Davalı, süresinde davaya cevap vermemiş, davalı vekili katıldığı celsede davanın reddini istemiştir.

İLK DERECE MAHKEMESİ KARARININ ÖZETİ : Mahkemece, davacının eser sahibi olduğu … isimli eserlerin davalı …Şirketi tarafından, eser sahibi davacının yazılı muvafakati olmaksızın çoğaltılıp yayımlandığı, taraflar arasında FSEK’in 52. Maddesine uygun şekilde düzenlenen mali hak devir sözleşmesinin bulunmadığı, zira anılan madde uyarınca “yazılılık” unsurunun bir mali hakkın geçerli bir şekilde tasarruf işlemine konu olmasının geçerlilik şartı olduğu, sözlü anlaşmaların, bir mali hakkın devrine olanak sağlayamayacağı, bu yöntemin belirtilen emredici kanuni düzenlemeye aykırı olduğu, bu hale göre davalı …Şirketi’nin davacının yazılı muvafakatini almaksızın yukarıda belirtilen eserleri çoğaltıp yayımlamasının; davacının 5846 sayılı FSEK m.22 ve m.23 hükümlerinde düzenlenen çoğaltma ve yayma haklarının ihlâli mahiyetinde olduğu gerekçesiyle anılan davalı aleyhine açılan davanın kabulü ile davacıya ait; … isimli eserlere davalı …Şirketi tarafından yapılan tecavüzün önlenmesine ve durdurulmasına, davalı … Şirketi’ne yöneltilen davanın ise dava şartı noksanlığı nedeniyle reddine karar verilmiştir.
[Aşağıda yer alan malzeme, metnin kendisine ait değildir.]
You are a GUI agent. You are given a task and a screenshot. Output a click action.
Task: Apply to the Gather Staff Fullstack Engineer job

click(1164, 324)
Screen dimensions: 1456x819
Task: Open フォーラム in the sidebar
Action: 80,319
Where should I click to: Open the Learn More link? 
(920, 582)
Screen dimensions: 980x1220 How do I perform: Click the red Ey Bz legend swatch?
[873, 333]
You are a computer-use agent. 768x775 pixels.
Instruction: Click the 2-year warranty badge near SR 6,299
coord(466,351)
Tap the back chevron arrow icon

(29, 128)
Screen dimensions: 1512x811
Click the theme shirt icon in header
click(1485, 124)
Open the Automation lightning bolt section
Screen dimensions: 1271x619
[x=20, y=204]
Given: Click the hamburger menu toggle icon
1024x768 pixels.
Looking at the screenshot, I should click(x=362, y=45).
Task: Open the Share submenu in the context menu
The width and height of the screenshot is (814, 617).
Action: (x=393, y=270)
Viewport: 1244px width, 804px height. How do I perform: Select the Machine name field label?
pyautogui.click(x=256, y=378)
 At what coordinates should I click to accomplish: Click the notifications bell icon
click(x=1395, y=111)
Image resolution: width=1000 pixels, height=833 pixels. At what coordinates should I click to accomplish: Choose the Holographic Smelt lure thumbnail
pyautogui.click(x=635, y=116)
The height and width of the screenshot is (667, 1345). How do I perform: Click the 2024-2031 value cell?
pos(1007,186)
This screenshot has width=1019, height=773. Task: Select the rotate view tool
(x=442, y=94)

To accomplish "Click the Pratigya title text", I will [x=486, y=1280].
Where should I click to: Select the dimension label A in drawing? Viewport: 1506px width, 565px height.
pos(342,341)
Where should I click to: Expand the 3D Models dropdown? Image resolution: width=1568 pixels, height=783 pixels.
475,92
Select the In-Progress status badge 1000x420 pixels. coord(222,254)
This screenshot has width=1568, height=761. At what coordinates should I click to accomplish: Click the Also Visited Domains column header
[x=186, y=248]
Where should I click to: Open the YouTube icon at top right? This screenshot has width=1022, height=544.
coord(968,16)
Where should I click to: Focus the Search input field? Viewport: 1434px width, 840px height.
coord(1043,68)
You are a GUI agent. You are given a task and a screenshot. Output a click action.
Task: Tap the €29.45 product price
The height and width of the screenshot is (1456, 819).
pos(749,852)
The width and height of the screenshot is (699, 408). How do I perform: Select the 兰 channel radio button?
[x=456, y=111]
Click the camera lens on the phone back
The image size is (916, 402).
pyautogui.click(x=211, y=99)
İLERİ SÜRÜLEN İSTİNAF SEBEPLERİ : Davalı vekili, davacının eser sahibi olmadığını, zira istinaf dilekçesi ekinde sundukları belgelerden anlaşılacağı üzere davacının müvekkili Şirketçe istihdam edildiğini, bu sebeple FSEK’in 18/2 maddesi uyarınca dava konusu eserlerin mali haklarını kullanma yetkisinin müvekkiline ait olduğunu, ilk derece mahkemesince FSEK’in 76/2 maddesinin hatalı yorumlandığını, eksik inceleme ve değerlendirme ile karar verildiğini ileri sürerek, ilk derece mahkemesi kararının kaldırılmasını ve davanın reddini istemiştir.

GEREKÇE : Dava, eser sahipliğinden kaynaklanan haklara tecavüzün önlenmesi ve durdurulması istemlerine ilişkindir.
İnceleme, 6100 sayılı HMK’nın 355. madde hükmü uyarınca istinaf dilekçesinde belirtilen sebeplerle sınırlı olarak ve kamu düzenine aykırı hususların olup olmadığı gözetilerek yapılmıştır.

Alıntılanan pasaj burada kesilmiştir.